MongoDB 6.0 Introduces New NoSQL-SQL Engine

In previous columns, we’ve noted that the SQL language is in the ascendant. New SQL native databases such as CockroachDB and Yugabyte are showing robust adoption, while non-relational (NoSQL) databases increasingly provide SQL interfaces to their data.

In light of this increasing trend, it’s no surprise to see the introduction of a new SQL capability within the latest release of MongoDB—the Atlas SQL framework. 

MongoDB has supported a SQL “bridge” for some time. The MongoDB BI connector provides a means by which business intelligence tools can read MongoDB data via SQL. The BI connector appears to SQL clients as a MySQL database.

The chief problem in allowing SQL queries to run against MongoDB collections is that SQL expects data to be organised relationally—represented in tabular format. In MongoDB, embedded arrays are often used where a SQL database would use separate parent and child tables.  The BI connector solves this problem by logically restructuring the MongoDB collections during an initial setup.For instance, if a MongoDB collection has a nested array of “child” documents, the BI connector will create two virtual MySQL tables—one representing the collection and another for its nested “children.”  Users can perform a join between the two tables to consolidate the data.  Users can also perform a join between two “tables” as well as other SQL queries such as GROUP BY or UNION.

The BI connector is okay when the MongoDB collections have predictable structures but fails to deal well with evolving schema designs. Furthermore, the BI connector suffers from performance limitations, partially due to having to flatten then un-flatten the data during everyday operations.

The new MongoDB SQL attempts to get around these problems. Most significantly, there is now no need to create a relational schema in advance of writing a query. SQL queries can manipulate nonrelational structures within MongoDB collections using operators such as FLATTEN and UNWIND.  These operators allow the query to expand arrays and nested documents within a single statement.  Theoretically, this provides better flexibility and performance.  

It remains to be seen how this new SQL interface performs. As with the BI connector, the SQL is ultimately resolved by being translated into aggregation framework commands. The aggregation framework is powerful, but experience tells us that performance optimisation is more difficult whenever one language is converted into another before being executed.

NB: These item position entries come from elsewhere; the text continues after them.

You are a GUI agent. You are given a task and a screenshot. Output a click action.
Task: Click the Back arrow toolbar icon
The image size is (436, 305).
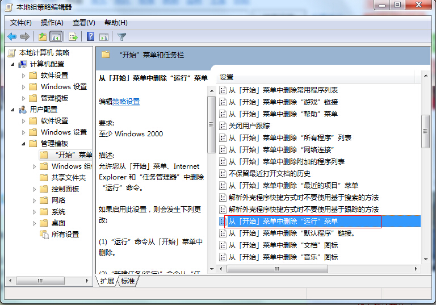[x=12, y=37]
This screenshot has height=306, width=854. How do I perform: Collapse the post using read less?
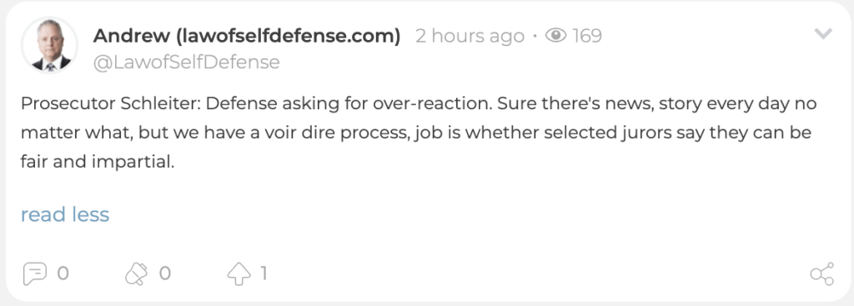click(65, 214)
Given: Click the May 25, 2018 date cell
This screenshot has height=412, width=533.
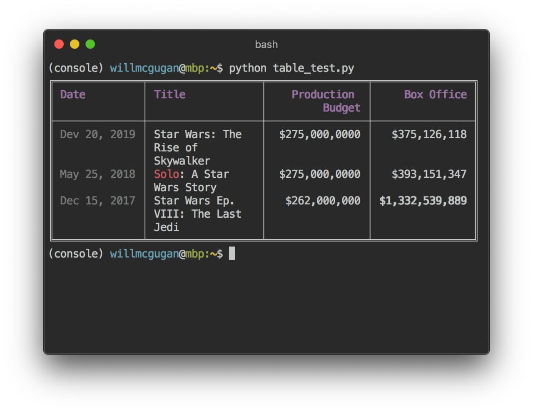Looking at the screenshot, I should [98, 174].
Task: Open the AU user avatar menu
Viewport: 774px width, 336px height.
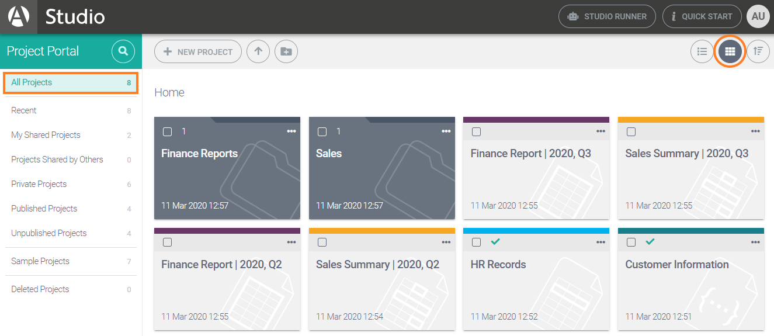Action: tap(758, 16)
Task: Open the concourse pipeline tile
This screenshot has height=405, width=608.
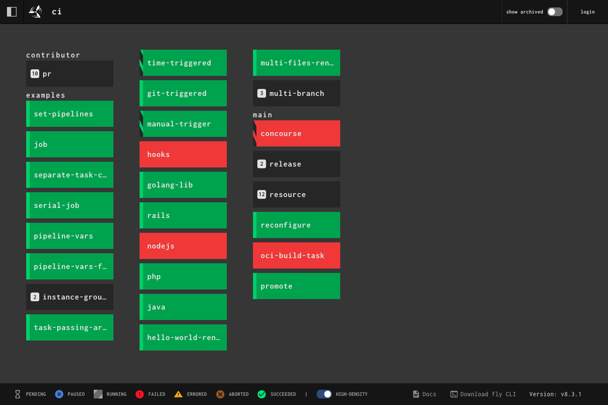Action: pyautogui.click(x=297, y=133)
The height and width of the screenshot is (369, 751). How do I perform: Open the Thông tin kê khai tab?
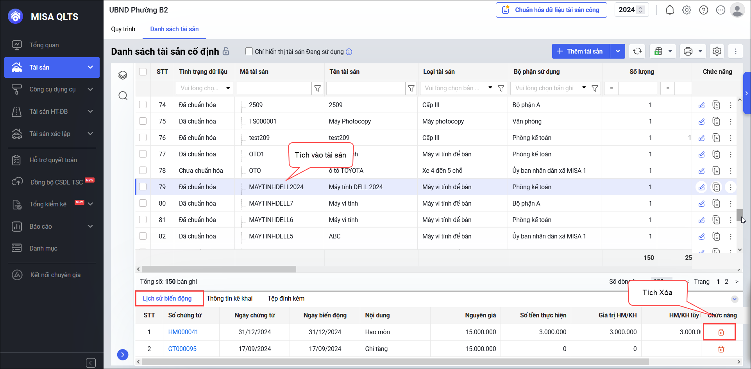click(229, 299)
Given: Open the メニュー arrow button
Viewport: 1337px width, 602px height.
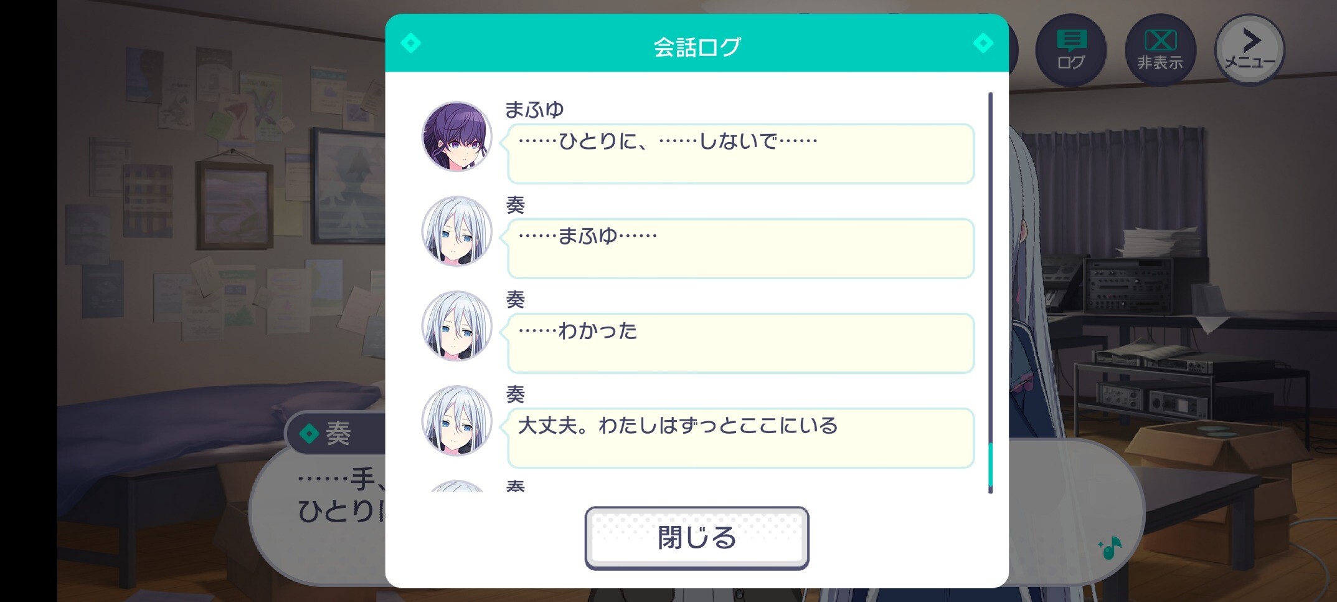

Initially, Atlas SQL framework only supports JDBC driver connections and the Tableau BI tool. An upcoming ODBC driver should extend the framework’s reach and usefulness. 

The SQL dialect is currently based on the SQL-92 ANSI standard. While it is true that SQL-92 represents a widely implemented “core” of the SQL language, it is nevertheless 30 years old.  The absence of widely implemented features from subsequent ANSI specifications—such as the SQL2003 analytic functions—is lamentable. However, I’d be surprised if MongoDB did not evolve the language specification in subsequent releases.

The most significant restriction on this new capability is that it is limited to MongoDB’s Atlas cloud. While it is perfectly understandable that MongoDB wants to provide as much incentive as possible for customers to migrate to the Atlas, it also remains true that there are vast deployments running on-premise or on non-Atlas cloud platforms.  For those deployments, the BI connector will remain the only means of SQL access.

In the early days of NoSQL databases, some believed that SQL’s time had passed. They expected BI tools and analysts to learn to speak natively to NoSQL databases. By and large, that hasn’t happened. SQL remains the dominant language for data analysis. It’s great to see MongoDB improve its SQL capabilities, even though it’s disappointing to see those capabilities limited to their proprietary Atlas cloud.